The percent prevalence of virulence genes in all clinical isolates were more thus making them more virulent causing life threatening infections. Soil isolates with the presence of all the virulence genes tested could possibly express these genes and become pathogenic if they adopt themselves to the hospital environment. An inverse correlation was noted between the presence of exo S and exo U genes. These finding is in accordance with a study which also confirms the inverse correlation between these two genes 9. Mutual exclusivity of exo U and exo S was observed in a previous study 10. The results from our study varied significantly and no mutuality was found to occur between these two genes. The percent occurrence of exo Y gene is not in compliance with a previous study which shows the presence of exo Y in more than 90% of clinical isolates 9. Variation in the production of virulence factors by clinical isolates may be explained by the fact that these isolates are from different clinical sites and collected during different stage of infection 11. Difference in the distribution of virulence genes in clinical and environmental isolates indicates the adaptation mechanisms of this pathogen to different environments 12.

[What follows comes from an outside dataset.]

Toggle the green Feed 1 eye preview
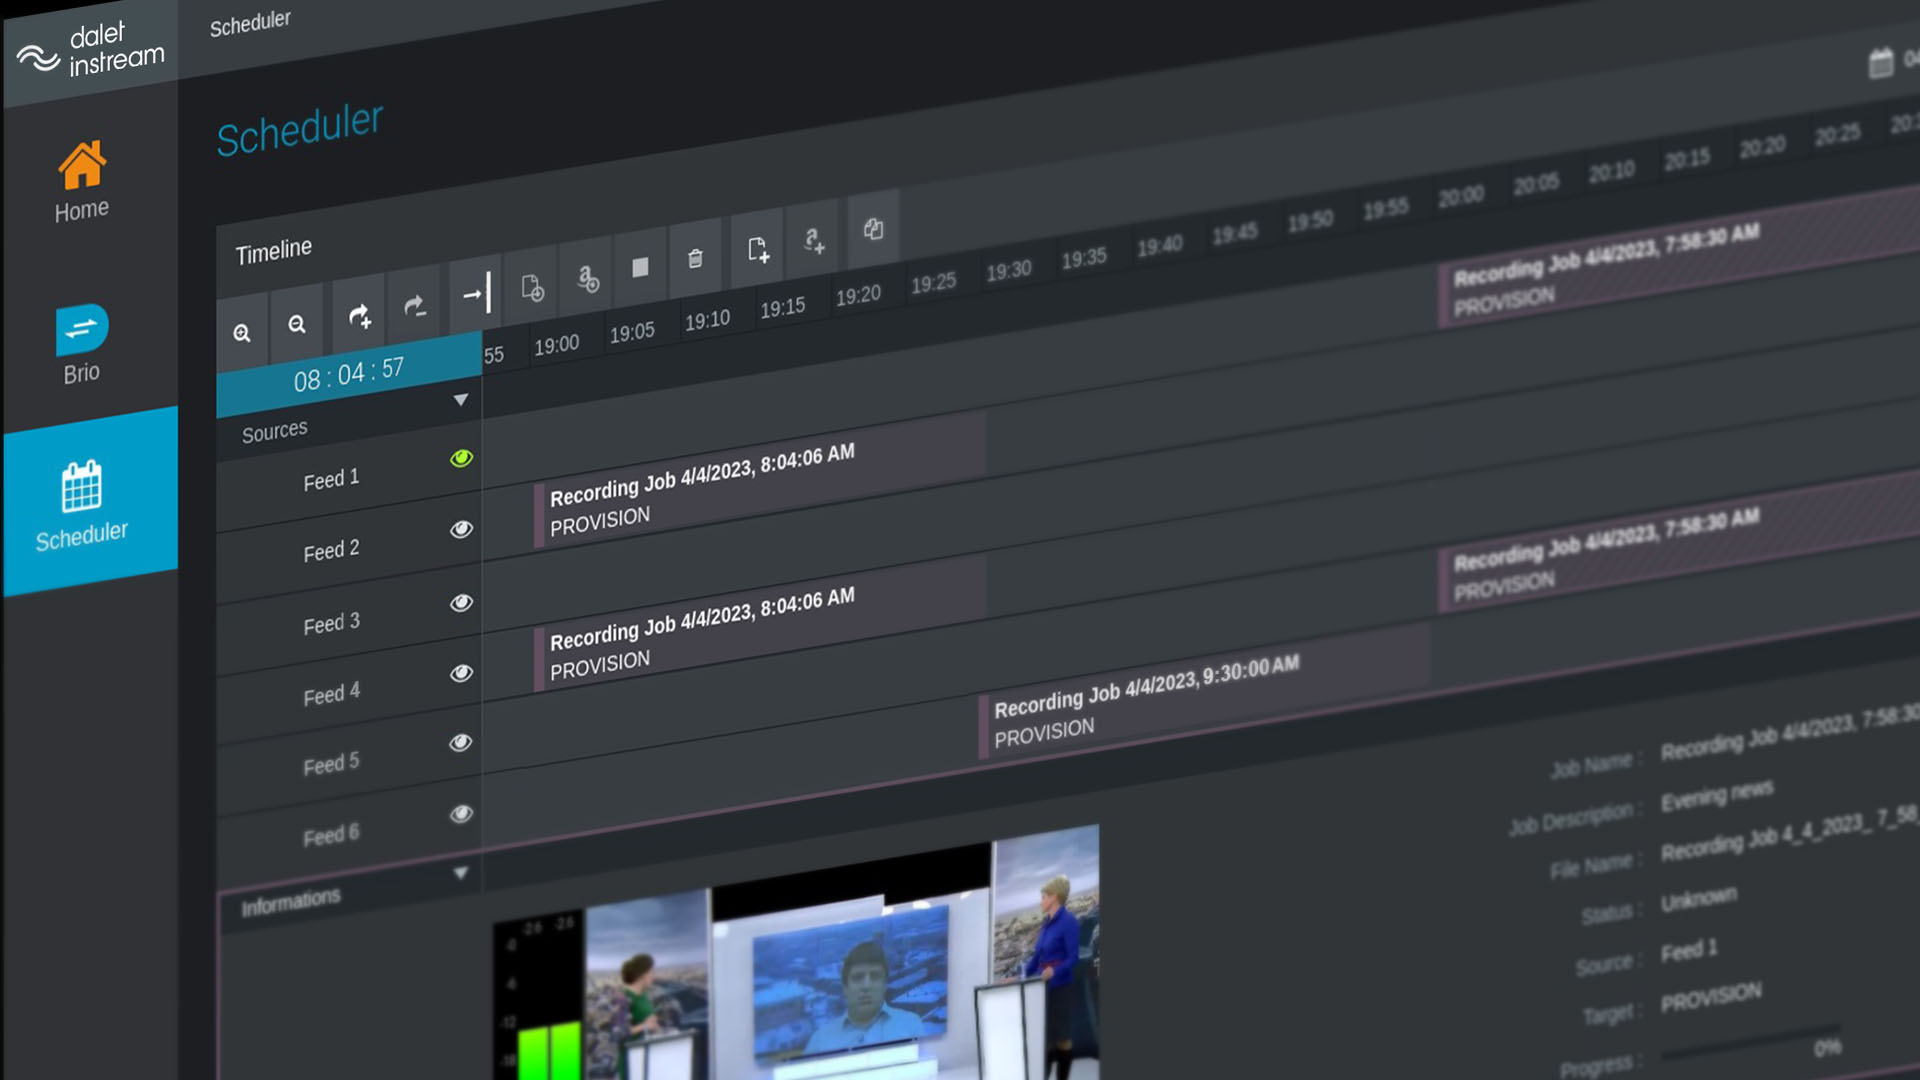1920x1080 pixels. [x=461, y=458]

P.aeruginosa isolates harbour at least some of the genes encoding type III secretion apparatus (exoT, exoS, exoU and exoY) and three of the four type III effector proteins are variable. Of the four type III effector genes, vast majority of isolates contain either exoS or exoU gene 13. All four genes of type III effector apparatus has not been described so far in P. aeruginosa isolates. This happens to the first study to reveal the presence of four virulence genes of type III effector genes in both clinical and environmental isolates of P. aeruginosa. Infection with an isolate with type III effector genes has been shown to correlate with severe disease with increased mortality rate 14. Since environmental isolate is also found to carry 4 type III secretion genes, the isolate can be considered more efficient in causing the disease if at all it gains entry into hospital environment.
The use of ERIC PCR has been reported to be a useful technique in confirming the high heterogenicity of isolates 15. Isolates of P. aeruginosa showed a considerable genetic variability, regardless of their habitat. A similarity in the banding pattern of many clinical isolates may be due to similar sampling sites arising from the same source, in this case the hospital. The clustering of three environmental isolates with the clinical ones shows possible relatedness between these isolates.
Presence of several virulence traits in the environmental isolates suggests the possibility of these non clinical ones becoming a clinical pathogenic one. Even though, the percent prevalence of virulence genes in environmental isolates were less compared to the clinical isolates, chances of transmission of such isolates from the environment to the hospital setting cannot be ruled out. Knowledge gained on the prevalence of virulence genes in environmental isolates of P. aeruginosa can improve the existing approaches that target the prevention of transmission from these environmental sources. Further work is being carried out to establish the expression of these genes under suitable environmental condition.
We would like to thank Nitte University for the facilities provided and to Mrs. Swathi S Rao, who was working as a Junior Research Fellow.